A creditors’ voluntary liquidation usually brings about an orderly set of particulars, accounts and all supporting legal documentation. When a hospitality business walked through Worrells front door, the facts appeared, on the surface, to be very simple. The business had been sold and there were only three creditors at play. But as investigations played out, it turned out to be much more complicated.
Facts presented:
- Only asset remaining from the sale of the business was $20K
- Shareholder capital $100K
- Australian Taxation Office (ATO) owed $25K
- Accountant owed $880
The first order of business was the routine task of closing the bank account and getting the proceeds forwarded to our office. In this process it was found that the closing balance was in fact $42K not $20K. The bank duly obliges, and forwards these funds.

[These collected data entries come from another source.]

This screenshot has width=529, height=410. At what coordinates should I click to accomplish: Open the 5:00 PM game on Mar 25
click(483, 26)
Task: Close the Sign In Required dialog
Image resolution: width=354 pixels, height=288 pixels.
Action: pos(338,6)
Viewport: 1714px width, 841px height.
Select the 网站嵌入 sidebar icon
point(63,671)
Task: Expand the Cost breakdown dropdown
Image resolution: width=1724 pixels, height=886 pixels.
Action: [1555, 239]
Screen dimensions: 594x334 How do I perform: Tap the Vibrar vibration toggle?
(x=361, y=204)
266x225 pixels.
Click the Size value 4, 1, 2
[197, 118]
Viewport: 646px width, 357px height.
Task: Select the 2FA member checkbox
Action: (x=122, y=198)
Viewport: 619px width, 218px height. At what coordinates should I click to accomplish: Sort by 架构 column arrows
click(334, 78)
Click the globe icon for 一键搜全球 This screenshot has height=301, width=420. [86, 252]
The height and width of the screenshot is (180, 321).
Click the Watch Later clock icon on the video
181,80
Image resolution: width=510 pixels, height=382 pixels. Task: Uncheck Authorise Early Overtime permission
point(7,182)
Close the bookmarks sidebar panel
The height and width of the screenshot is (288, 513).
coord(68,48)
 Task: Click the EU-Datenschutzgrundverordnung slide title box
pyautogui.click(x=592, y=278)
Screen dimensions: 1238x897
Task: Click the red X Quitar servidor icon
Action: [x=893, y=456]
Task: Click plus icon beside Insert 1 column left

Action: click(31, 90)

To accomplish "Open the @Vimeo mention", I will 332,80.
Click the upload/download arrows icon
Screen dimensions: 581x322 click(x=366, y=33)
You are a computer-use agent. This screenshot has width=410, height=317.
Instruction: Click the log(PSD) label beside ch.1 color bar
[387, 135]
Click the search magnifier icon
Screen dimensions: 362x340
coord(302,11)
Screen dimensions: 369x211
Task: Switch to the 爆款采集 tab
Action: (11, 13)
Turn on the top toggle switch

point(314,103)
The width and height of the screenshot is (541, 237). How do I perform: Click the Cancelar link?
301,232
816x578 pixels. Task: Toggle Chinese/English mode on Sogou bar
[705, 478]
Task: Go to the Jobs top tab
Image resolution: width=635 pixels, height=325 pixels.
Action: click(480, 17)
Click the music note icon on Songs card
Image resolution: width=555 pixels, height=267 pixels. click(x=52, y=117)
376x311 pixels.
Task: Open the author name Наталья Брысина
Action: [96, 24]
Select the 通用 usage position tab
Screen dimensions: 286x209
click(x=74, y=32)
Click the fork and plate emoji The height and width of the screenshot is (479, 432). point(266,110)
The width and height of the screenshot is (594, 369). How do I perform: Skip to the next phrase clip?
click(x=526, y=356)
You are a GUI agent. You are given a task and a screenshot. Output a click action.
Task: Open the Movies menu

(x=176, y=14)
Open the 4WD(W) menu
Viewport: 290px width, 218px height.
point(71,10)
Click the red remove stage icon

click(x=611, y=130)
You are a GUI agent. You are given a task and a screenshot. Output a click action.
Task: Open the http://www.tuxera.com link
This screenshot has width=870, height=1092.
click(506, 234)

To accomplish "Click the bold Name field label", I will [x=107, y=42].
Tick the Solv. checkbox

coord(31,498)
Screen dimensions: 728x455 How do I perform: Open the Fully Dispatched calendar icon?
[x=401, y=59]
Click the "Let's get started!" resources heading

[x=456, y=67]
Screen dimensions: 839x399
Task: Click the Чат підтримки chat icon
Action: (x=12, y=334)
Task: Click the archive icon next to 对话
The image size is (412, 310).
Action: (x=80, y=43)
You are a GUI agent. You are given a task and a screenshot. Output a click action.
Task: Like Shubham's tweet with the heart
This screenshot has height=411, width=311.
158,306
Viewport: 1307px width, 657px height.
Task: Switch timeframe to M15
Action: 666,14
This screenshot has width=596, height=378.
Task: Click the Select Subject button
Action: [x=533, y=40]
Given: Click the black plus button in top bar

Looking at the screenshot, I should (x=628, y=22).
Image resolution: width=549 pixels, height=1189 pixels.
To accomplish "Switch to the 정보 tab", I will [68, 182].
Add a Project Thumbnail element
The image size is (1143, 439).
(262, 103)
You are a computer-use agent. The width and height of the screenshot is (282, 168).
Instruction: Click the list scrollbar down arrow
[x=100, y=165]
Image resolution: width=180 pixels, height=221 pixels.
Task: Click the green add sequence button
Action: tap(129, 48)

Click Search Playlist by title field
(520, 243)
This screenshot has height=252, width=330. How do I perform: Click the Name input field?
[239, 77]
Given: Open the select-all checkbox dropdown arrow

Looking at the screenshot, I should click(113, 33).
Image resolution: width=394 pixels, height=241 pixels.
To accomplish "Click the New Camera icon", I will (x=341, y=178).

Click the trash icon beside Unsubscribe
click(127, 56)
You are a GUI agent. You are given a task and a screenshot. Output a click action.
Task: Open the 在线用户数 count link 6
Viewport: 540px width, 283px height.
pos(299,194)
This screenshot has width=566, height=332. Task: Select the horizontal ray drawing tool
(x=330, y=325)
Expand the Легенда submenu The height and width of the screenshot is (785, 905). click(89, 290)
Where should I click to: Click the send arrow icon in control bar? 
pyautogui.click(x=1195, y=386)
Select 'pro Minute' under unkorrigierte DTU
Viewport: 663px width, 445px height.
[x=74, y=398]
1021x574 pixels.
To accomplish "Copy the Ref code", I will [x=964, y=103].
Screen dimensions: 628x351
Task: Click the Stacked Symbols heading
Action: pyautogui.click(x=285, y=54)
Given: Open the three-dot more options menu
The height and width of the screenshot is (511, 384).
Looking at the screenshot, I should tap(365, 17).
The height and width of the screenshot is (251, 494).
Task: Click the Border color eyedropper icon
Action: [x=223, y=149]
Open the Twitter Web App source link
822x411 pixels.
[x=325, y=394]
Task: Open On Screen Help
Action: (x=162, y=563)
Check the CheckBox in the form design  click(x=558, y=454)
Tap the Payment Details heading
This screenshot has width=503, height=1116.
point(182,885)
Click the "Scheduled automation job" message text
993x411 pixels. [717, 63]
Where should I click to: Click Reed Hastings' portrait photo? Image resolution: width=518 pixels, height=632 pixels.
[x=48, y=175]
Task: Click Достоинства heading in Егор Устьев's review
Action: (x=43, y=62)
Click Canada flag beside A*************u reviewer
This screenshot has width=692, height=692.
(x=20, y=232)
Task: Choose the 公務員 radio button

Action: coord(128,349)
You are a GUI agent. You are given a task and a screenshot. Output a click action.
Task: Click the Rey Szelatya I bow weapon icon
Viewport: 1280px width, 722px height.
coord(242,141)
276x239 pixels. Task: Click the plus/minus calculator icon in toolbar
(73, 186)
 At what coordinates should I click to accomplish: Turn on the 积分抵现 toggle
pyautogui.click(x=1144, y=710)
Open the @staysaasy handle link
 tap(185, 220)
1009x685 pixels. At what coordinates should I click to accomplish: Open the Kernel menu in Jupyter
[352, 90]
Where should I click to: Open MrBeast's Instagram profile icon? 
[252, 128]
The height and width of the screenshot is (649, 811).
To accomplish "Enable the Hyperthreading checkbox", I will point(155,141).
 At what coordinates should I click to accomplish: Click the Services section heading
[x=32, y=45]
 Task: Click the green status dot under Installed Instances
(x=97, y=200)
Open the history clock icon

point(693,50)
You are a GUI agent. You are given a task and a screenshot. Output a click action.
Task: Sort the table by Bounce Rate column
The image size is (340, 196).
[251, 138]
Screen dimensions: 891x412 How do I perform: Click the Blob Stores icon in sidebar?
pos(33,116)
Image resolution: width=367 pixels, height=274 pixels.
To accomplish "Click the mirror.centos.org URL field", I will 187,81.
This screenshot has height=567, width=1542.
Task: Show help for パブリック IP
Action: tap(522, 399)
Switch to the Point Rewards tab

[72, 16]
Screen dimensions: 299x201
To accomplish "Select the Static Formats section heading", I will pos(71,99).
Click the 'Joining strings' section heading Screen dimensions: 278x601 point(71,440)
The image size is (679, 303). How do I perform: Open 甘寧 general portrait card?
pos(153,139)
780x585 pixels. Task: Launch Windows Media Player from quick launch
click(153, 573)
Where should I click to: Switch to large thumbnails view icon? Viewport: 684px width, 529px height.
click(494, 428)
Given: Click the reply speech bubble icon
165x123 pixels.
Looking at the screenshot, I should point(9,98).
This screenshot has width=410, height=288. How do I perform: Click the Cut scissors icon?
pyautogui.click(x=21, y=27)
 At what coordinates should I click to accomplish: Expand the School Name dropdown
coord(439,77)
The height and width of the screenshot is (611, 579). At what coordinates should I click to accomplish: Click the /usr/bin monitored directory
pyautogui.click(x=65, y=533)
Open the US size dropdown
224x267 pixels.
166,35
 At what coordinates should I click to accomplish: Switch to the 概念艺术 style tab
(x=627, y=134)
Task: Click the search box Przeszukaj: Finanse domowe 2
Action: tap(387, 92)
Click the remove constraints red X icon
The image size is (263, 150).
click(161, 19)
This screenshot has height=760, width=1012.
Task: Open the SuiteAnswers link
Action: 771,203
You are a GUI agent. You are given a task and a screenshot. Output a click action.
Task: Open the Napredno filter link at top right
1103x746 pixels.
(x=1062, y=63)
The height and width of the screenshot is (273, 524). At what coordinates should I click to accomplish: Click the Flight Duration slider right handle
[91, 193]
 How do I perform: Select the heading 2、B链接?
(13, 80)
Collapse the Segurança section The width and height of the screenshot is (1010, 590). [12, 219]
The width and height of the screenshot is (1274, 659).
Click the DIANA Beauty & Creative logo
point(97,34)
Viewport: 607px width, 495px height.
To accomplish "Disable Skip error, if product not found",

Out of the blue we receive a phone call from a former business partner, stating that the funds we have received from the bank are in dispute, and should never had been released as 30% of the monies belonged to him.
A few days later, the bank calls us to say that there has been a mistake. In essence, they tentatively ask; if they could please have it back. We naturally and very respectfully decline their request.
In speaking with the accountant we learn that the company was in partnership with this former business partner, as a trustee of the trust that traded the business. And that another creditor is owed money in the form of a lease company.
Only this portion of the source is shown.